- Implemented 5 programs integrating pharmacogenomics and cutting-edge precision medicine technology into daily practice at Penn Medicine.
- Orchestrated executive management of Merck’s Oncology and Infectious Disease franchises.
- Developed and helped implement Merck’s R&D SharePoint IT platform, improving information flow, accountability, and project tracking throughout the organization.
Tony has worked in the pharmaceutical/healthcare industry for more than 15 years as a project and portfolio management leader. At Foresite Capital, he is a member of the investment team and focuses on company research and due diligence.
He joined Foresite Capital from University of Pennsylvania Health System, where he was the Chief Administrative Officer for Precision Medicine. While at Penn, Tony developed and implemented detailed business plans for strategic, programmatic, and operational aspects of Penn Medicine’s Precision Medicine program across multiple clinical areas, including Oncology, Cardiovascular, Ob/Gyn, and Neurology.
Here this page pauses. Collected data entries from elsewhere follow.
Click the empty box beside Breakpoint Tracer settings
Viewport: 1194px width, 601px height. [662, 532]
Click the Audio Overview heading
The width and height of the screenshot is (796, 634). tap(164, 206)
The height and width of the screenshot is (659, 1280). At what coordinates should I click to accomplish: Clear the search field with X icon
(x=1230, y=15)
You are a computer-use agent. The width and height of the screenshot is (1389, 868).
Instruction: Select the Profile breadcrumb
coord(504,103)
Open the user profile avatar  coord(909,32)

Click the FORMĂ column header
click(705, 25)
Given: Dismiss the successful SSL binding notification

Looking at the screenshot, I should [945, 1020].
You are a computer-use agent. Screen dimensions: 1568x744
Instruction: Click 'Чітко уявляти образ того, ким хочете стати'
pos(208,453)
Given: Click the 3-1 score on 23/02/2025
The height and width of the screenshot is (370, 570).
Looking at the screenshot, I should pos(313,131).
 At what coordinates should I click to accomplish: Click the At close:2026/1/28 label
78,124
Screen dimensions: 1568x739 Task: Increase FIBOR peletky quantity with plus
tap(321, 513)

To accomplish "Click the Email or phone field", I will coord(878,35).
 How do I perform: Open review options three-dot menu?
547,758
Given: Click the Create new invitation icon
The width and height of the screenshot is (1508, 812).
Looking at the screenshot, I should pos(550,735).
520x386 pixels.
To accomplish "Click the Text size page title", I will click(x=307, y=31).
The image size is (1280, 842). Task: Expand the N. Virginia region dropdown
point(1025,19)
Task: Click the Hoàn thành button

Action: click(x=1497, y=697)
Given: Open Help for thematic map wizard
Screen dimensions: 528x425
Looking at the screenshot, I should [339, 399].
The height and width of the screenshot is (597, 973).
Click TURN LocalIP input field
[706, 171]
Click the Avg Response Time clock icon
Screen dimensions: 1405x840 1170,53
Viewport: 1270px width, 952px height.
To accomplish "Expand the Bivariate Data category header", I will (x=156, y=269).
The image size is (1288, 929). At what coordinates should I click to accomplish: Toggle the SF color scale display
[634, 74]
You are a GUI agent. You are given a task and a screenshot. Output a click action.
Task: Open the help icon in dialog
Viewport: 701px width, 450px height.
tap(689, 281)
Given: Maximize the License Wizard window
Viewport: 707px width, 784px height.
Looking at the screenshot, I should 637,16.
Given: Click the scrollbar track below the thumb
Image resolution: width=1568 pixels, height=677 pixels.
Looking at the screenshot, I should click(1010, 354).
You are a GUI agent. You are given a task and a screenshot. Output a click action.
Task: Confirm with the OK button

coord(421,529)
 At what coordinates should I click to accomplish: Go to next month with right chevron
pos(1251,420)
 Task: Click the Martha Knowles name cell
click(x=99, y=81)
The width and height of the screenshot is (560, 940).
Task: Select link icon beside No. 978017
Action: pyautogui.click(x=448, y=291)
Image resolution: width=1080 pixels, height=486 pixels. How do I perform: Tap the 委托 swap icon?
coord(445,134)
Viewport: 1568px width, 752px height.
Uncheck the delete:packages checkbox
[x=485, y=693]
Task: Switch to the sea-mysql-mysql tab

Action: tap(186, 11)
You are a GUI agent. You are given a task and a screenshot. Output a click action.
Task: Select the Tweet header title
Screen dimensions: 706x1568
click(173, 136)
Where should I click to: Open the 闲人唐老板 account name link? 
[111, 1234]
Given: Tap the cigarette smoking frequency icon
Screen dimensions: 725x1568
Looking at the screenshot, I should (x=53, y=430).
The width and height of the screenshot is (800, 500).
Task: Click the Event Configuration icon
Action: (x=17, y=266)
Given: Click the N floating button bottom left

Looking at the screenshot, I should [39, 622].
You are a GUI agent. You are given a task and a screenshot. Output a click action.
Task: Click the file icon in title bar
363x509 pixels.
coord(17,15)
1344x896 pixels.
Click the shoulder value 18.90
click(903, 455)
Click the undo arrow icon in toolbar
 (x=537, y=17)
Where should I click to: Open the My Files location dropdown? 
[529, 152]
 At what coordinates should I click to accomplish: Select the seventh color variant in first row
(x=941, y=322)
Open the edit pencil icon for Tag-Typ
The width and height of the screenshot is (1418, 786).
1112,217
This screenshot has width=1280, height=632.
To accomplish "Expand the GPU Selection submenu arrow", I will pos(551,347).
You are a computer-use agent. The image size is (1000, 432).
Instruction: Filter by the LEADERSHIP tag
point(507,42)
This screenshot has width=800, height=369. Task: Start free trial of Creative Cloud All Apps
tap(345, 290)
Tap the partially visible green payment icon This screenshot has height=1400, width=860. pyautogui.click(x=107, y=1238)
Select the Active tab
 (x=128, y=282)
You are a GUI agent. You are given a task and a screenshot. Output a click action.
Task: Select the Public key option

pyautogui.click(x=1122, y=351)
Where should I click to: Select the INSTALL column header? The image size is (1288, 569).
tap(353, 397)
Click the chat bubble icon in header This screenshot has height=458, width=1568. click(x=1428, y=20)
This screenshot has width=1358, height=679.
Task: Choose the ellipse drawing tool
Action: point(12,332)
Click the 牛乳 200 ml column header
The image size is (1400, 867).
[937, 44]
Prior to Penn, Tony worked at Merck Research Laboratories across multiple therapeutic areas and was the project/portfolio manager for development projects across all phases of development. Within Global Project Management, Tony held positions as Director, Infectious Disease Portfolio as well as the Director, Oncology Portfolio, two of Merck’s key franchises. In addition, Tony was responsible for coordinating project management of the scientific due diligence for all potential licensing candidates for Merck Research Laboratories.
Tony received his PhD in Neuroscience from the University of Pennsylvania. His research focused on the role of second messenger systems (cyclic AMP) in the regulation of development of neural supportive tissues (oligodendrocytes). He completed his post-doctoral fellowship at the Department of Cell & Molecular Biology, University of Pennsylvania, where he explored zebrafish neural development and the role of bone morphogenetic proteins in the specification of neural tissues and mechanisms of gene action in early neural patterning.